═════ Exercise materials

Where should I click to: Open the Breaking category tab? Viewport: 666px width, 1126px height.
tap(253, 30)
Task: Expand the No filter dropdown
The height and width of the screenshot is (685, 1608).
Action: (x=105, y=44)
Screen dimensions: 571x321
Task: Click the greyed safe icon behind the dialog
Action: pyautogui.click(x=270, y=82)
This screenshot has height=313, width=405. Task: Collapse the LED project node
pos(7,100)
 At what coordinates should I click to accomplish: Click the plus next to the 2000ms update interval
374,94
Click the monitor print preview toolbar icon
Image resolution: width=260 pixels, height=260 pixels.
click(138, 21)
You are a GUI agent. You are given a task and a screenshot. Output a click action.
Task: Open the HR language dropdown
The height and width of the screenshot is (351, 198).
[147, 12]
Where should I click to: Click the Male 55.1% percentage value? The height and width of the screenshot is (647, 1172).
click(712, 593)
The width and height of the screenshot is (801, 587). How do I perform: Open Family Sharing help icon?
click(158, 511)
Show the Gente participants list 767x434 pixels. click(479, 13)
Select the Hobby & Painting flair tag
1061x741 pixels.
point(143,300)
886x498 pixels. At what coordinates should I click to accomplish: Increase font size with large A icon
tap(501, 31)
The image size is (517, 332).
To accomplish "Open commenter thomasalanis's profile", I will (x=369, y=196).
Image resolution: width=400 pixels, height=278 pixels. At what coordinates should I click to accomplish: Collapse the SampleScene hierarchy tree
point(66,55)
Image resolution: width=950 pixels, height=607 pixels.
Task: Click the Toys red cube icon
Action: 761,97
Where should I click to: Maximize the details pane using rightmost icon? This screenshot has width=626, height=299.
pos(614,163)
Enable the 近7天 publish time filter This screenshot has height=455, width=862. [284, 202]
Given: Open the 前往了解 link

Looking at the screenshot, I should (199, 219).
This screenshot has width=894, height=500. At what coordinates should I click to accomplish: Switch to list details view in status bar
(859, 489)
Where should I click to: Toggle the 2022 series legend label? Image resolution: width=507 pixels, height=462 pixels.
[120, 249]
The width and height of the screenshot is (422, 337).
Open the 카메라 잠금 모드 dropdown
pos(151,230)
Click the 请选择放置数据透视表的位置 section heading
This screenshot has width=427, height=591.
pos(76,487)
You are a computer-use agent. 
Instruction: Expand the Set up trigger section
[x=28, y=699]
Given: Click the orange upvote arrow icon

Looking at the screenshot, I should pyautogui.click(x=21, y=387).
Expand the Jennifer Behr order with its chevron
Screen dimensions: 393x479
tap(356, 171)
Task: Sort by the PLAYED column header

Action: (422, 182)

══════════

[Problem to solve]
Would you reproduce, word for word, the lines from the one holding "Given: Click the orange upvote arrow icon" through the final line of the entries, both included?

[Solved problem]
Given: Click the orange upvote arrow icon

Looking at the screenshot, I should pyautogui.click(x=21, y=387).
Expand the Jennifer Behr order with its chevron
Screen dimensions: 393x479
tap(356, 171)
Task: Sort by the PLAYED column header

Action: (422, 182)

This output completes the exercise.